It's true that no matter how you look at it, the USA spends a lot more per capita on healthcare relative to outcomes. But you have to be careful what outcome metric you look at. Like we're not doing great on life expectancy, but much of that is due to factors largely outside the healthcare system like violence, vehicle crashes, and lifestyle choices. And in other areas like 5-year cancer survival rates or new drug development we're at or near the top. Part of the problem in the USA is that we seem to be culturally incapable of admitting that rationing is needed, and that it simply isn't feasible to deliver excellent care to everyone, so political reform debates devolve into sound bites about "death panels".
The Affordable Care Act (Obamacare) set a minimum health plan medical loss ratio of 80%, or actually 85% for larger plans. And in practice most come in higher than that due to competitive pressures.
https://www.cms.gov/marketplace/private-health-insurance/med...

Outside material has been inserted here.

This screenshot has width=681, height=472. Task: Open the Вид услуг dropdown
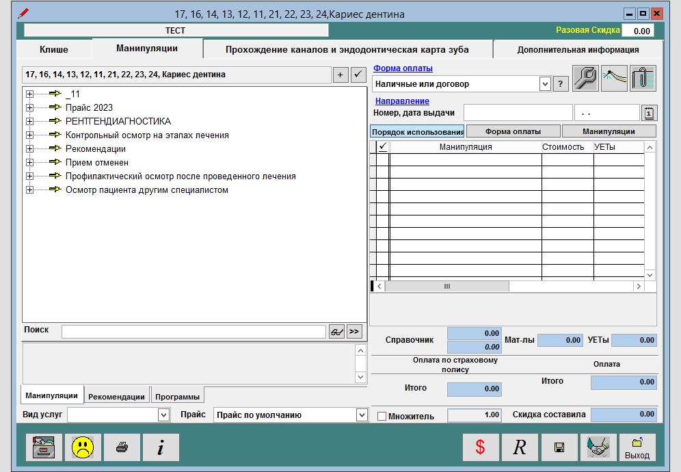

There's a huge amount of administrative overhead in dealing with health plans for things like claims and prior authorization. Much of that is imposed not so much by insurers themselves but by employers who want to hold down costs. Like a commercial insurer would be happy to sell a plan that would pay every claim immediately at 100% with no questions asked. It would be less work for them. But no one would buy it because costs would explode. Medicare and Medicaid plans also have prior authorization and peer review processes. Something like a quarter of all healthcare services are "low value care" which doesn't align with evidence-based clinical practice guidelines and may even harm the patient, so when health plans apply review processes the right way then ideally it's better for patients and holds down costs for everyone.
To be clear, I'm not here to defend commercial health insurance companies. They are part of the problem and some reforms in that area are sorely needed. But let's have an honest debate about it and stop pretending that eliminating them would solve the deeper systemic problems.
Also not saying you're wrong about many healthcare services being unnecessary or even harmful, and someone has to be the one to say no to patients asking for low value care which is definitely a real hard position to be in and a real problem. At the same time insurance companies aren't making a great case for themselves as the solution imo bring on the government death panels.
In general though I'm just skeptical that a single payer solution is the best possible long-term approach. US federal and state governments are already under tremendous fiscal pressure. So if we forcibly route all healthcare payments through governments then there's going to be constant pressure to hold down costs through blunt measures. And decisions will inevitably become even more politicized with special favors or punishments given out based on party loyalty. Do we really want to put someone like Xavier Becerra or Robert F. Kennedy Jr. in charge of centrally planning something like a fifth of the US economy?
The current US healthcare system is unnecessarily wasteful and cruel. But on the positive side we produce far more innovation per capita than any other country. Let's find a way to incrementally fix the worst problems without killing the golden goose.